To: <yyyyyyyyyyyyyy@xxxxxxxxxxxxx>
Subject: RE: Response from the Base WG to Open items (part 1)
From: "Donn Terry" <yyyyyy@xxxxxxxxxxxxx>
Date: Mon, 26 Mar 2001 12:08:56 -0800
Thread-index: AcCt/pMaIqEL8dBRSu6qFhSqxxfAGQILbd8g
Thread-topic: Response from the Base WG to Open items (part 1)
Comments below

________________________________________________________________________
_____
 OBJECTION                                      Enhancement Request
Number 103
 yyyyyy@xxxxxxxxxxxxx                       Bug in xsid5 Assorted (rdvk#
142)
 [DST-337]                                     Mon, 5 Feb 2001 19:57:19
-0800
 
________________________________________________________________________
_____
 Accept_____    Accept as marked below_X___     Duplicate_____
Reject_____
 Rationale for rejected or partial changes:

The size of the record (key/content) must never exceed the block size.

>>> With the reordering below, this helps, but its still necessary to
infer
more than desireable from the page in this regard.

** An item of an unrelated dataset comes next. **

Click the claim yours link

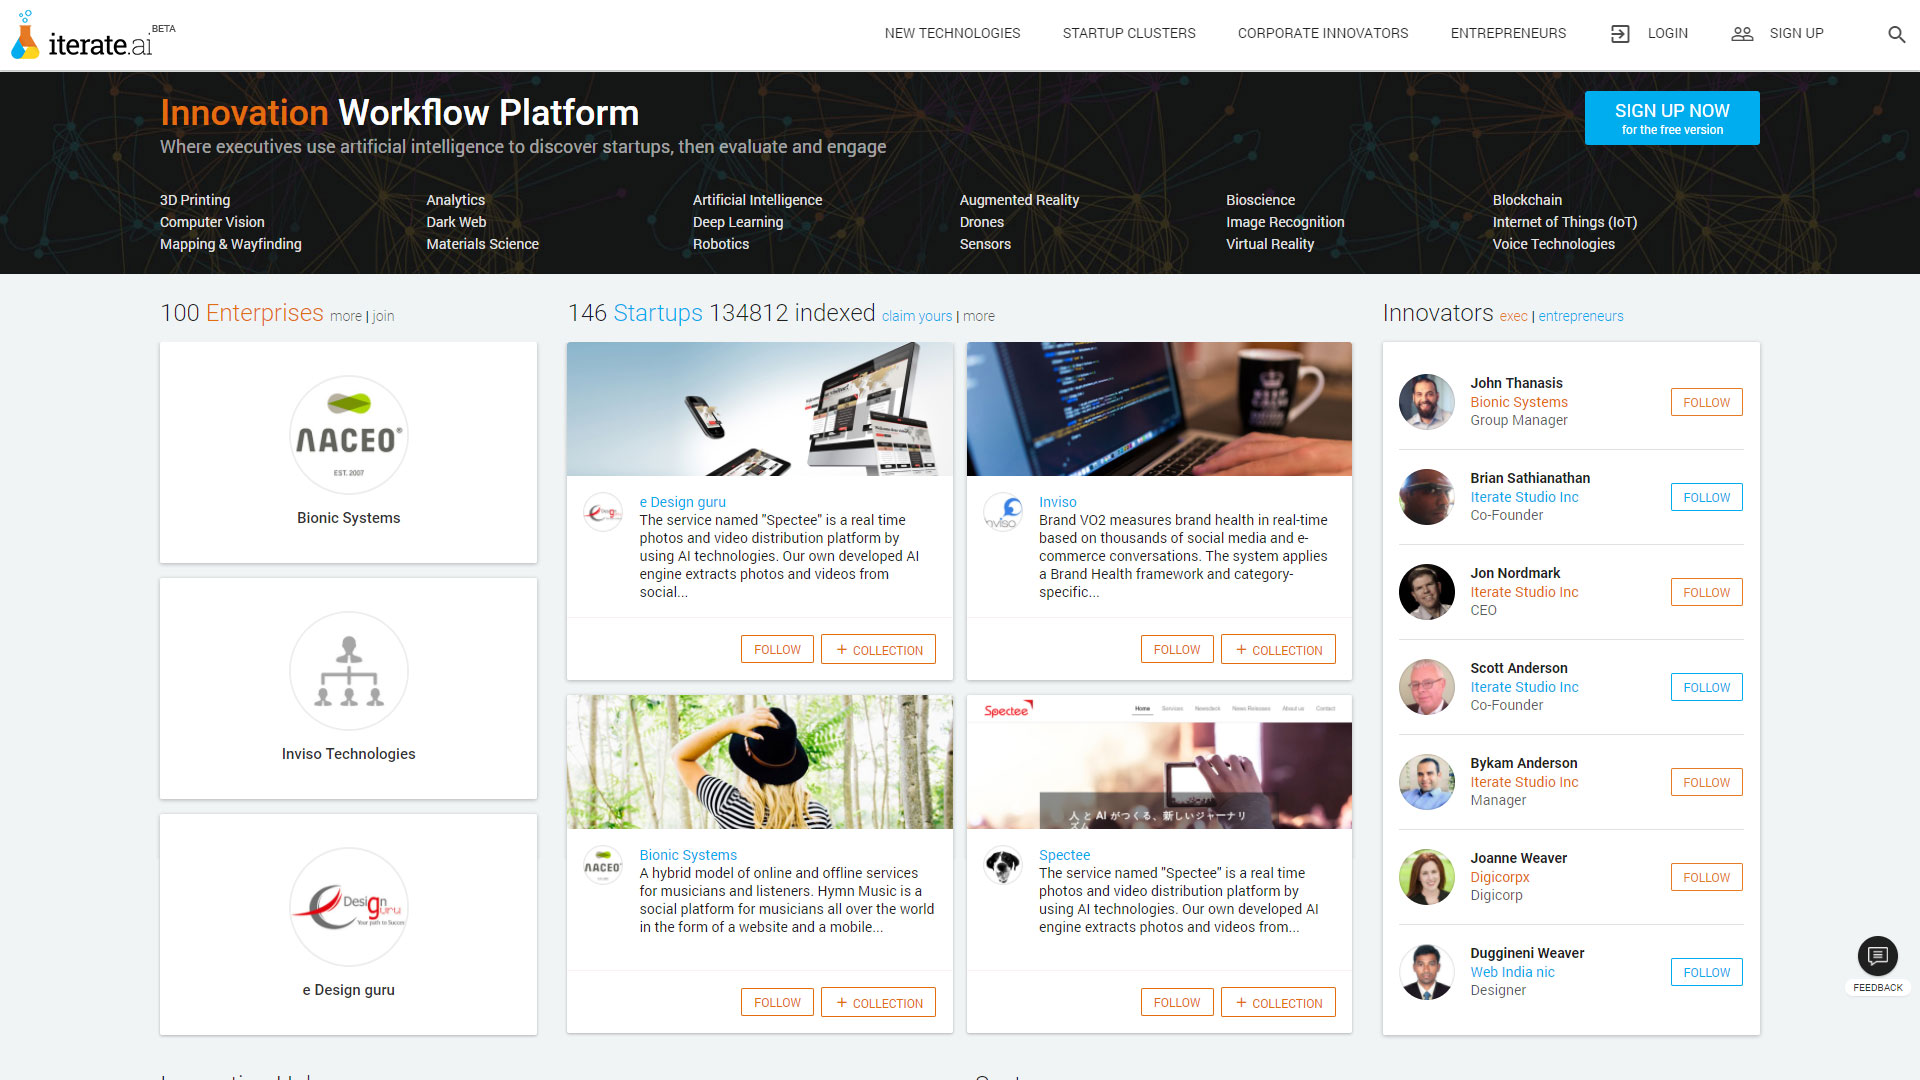(916, 316)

There is no guarantee here and portable
applications can only assume a minimum size for the block size to
support
key/content pairs of up to 1023 bytes.

These are clear warnings to the customer that under undefined conditions
these interfaces may not work.

>>> Like what? "Always" is a reasonable "undefined condition".  (Not
useful,
but reasonable.)

The following changes should be made to the draft:
Change the first paragraph at 8347
If the sum of a key/content pair exceeds the internal block size, the
result
is unspecified.

>>> That helps, but not completely.  At line 8348, there's a TASA that
says
the application should prevent size overflow for the sum of ALL entries
that hash
together.  However, since the hash function is not defined, the
application doesn't
have the proverbial snowball's chance of doing that.  Minimally, that
should be
changed so the application writer is informed that such an error can
occur, but
we don't give the application ANY way to recover if it does occur.

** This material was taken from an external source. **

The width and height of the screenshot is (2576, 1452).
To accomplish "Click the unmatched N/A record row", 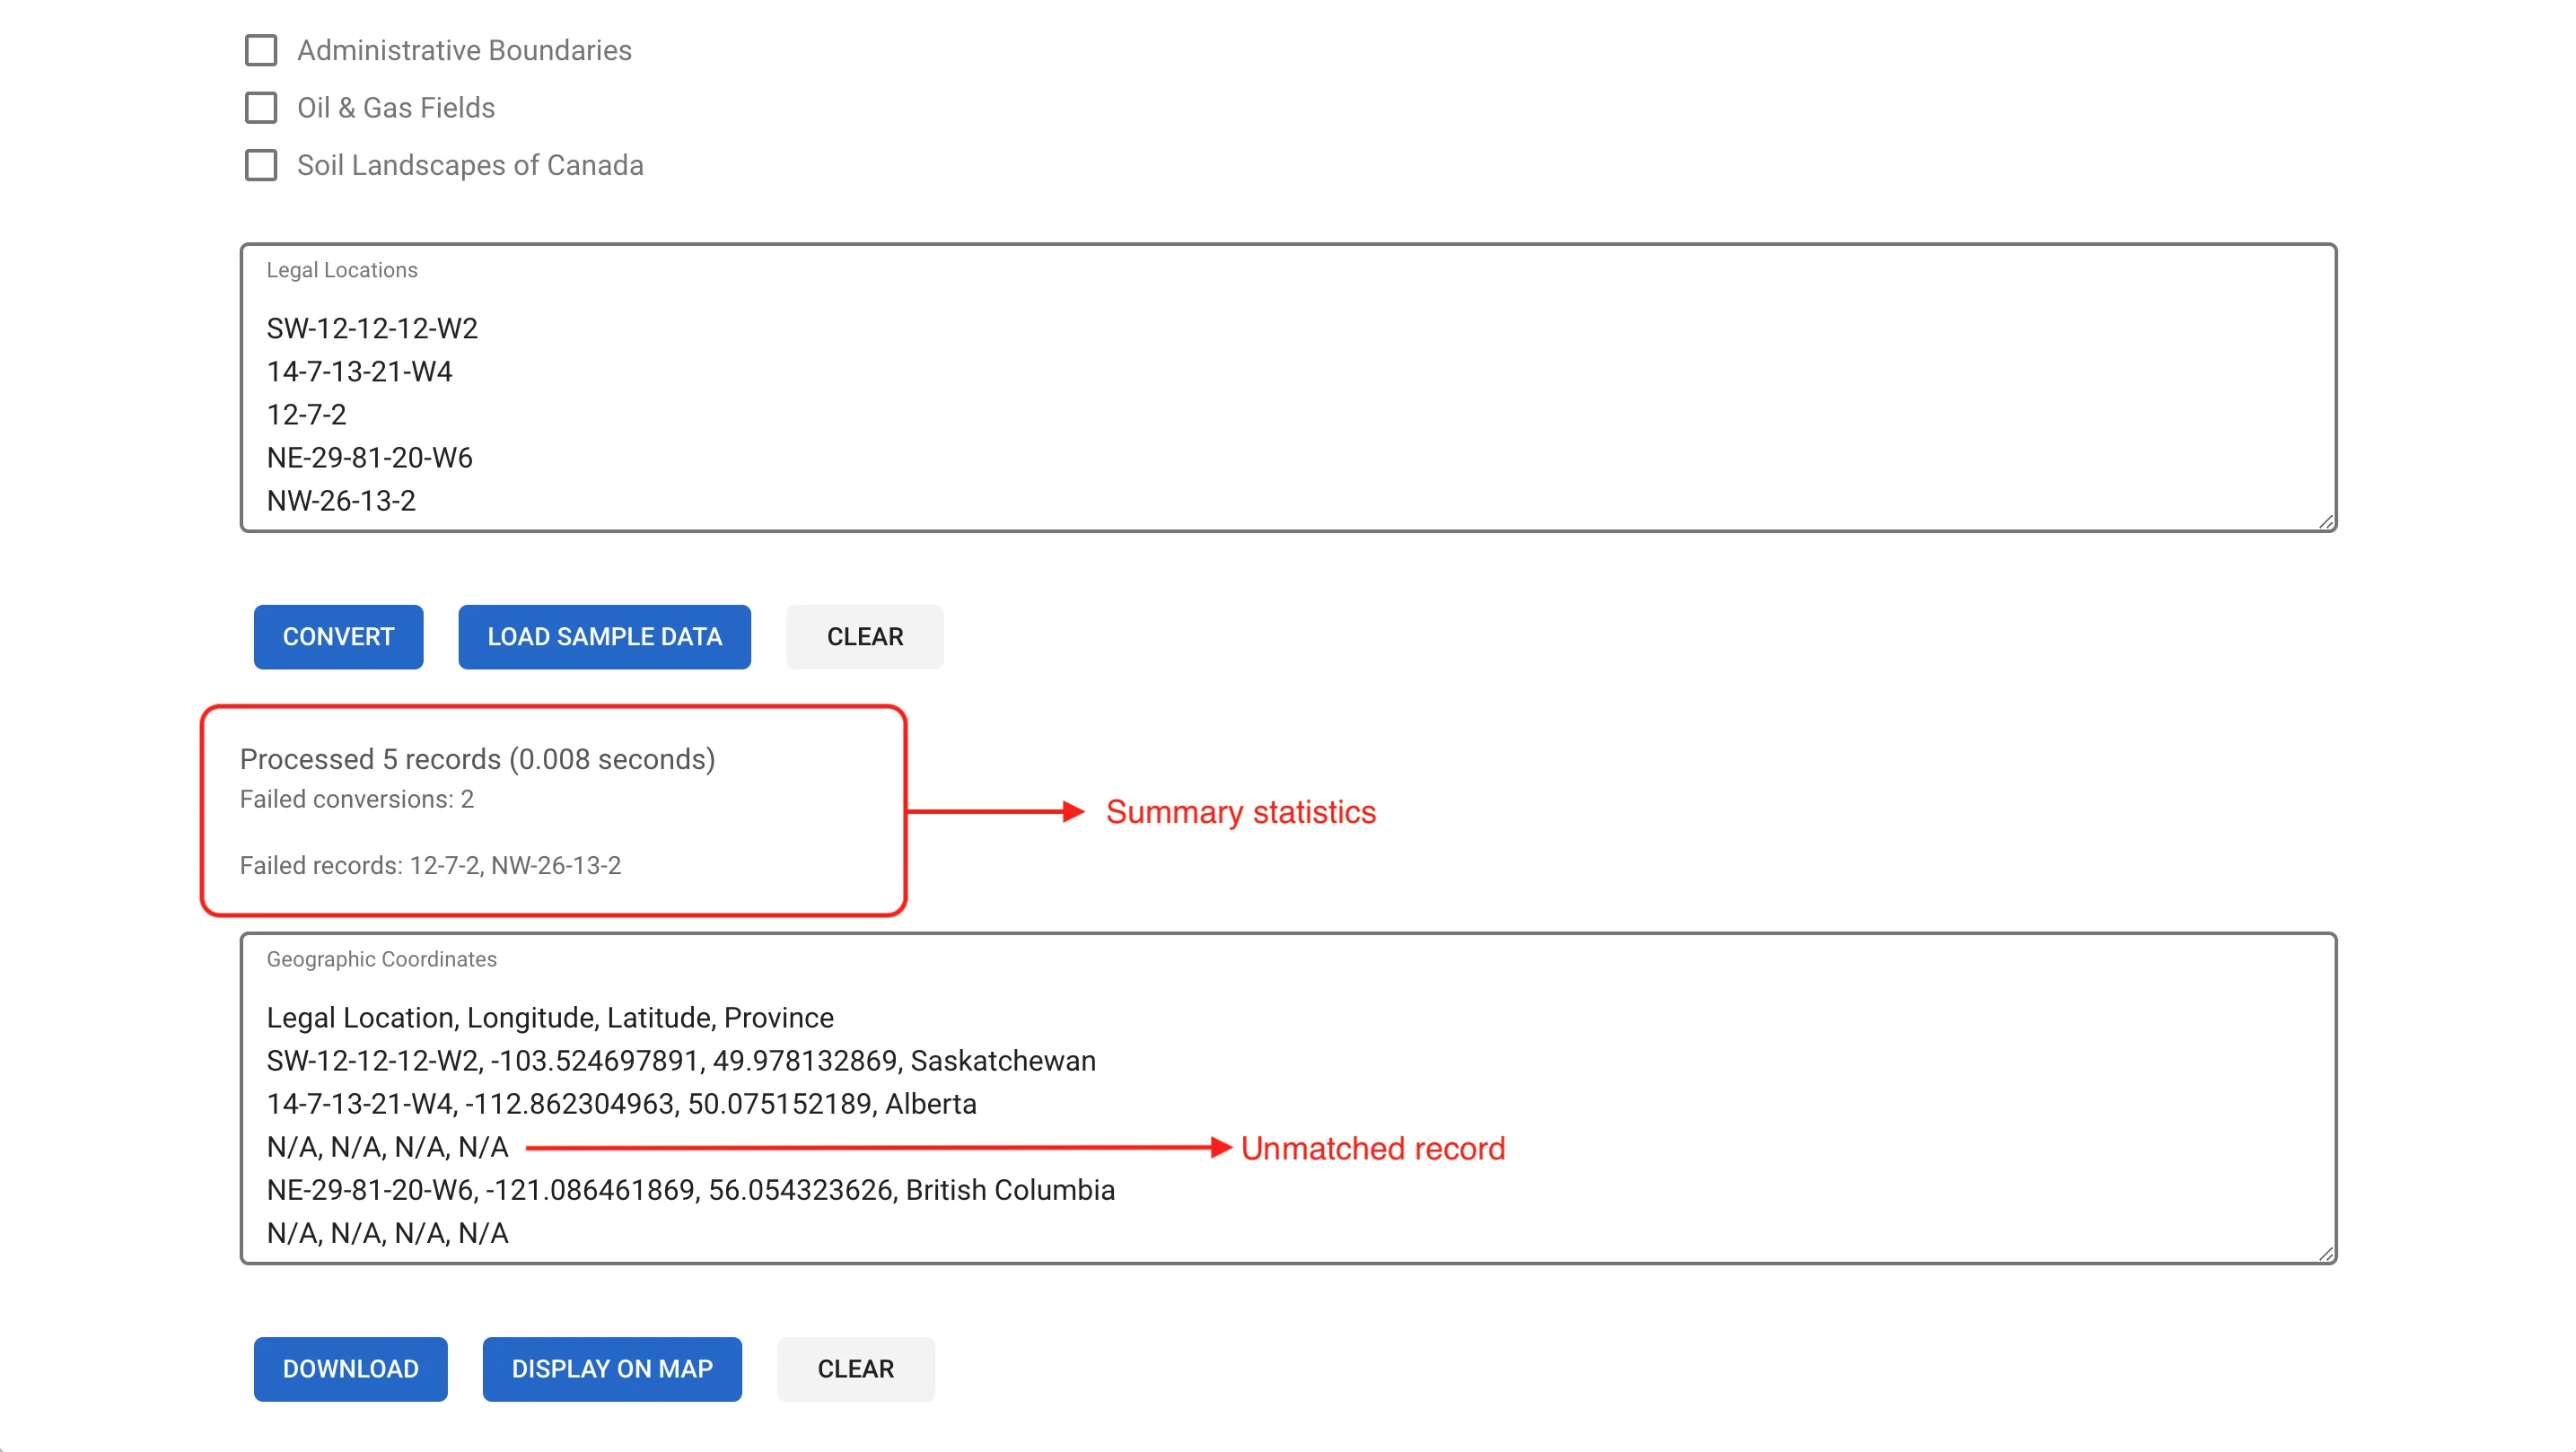I will click(387, 1147).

>>>All this makes me wonder if the page should be completely rewritten
from 
a user's point of view, or if it should possibly be dropped.  (I don't
have any
objection to dbm_* in itself, simply that given what I've seen so far,
this page
makes me nervous that there are other language traps we haven't found
yet that
might make implementation or use (in a strictly standard conforming way)
either
useless or impossible.)

move 8456-8457 to before 8420 (separate para)

>>> That's very helpful, in that it gets concepts in the right order.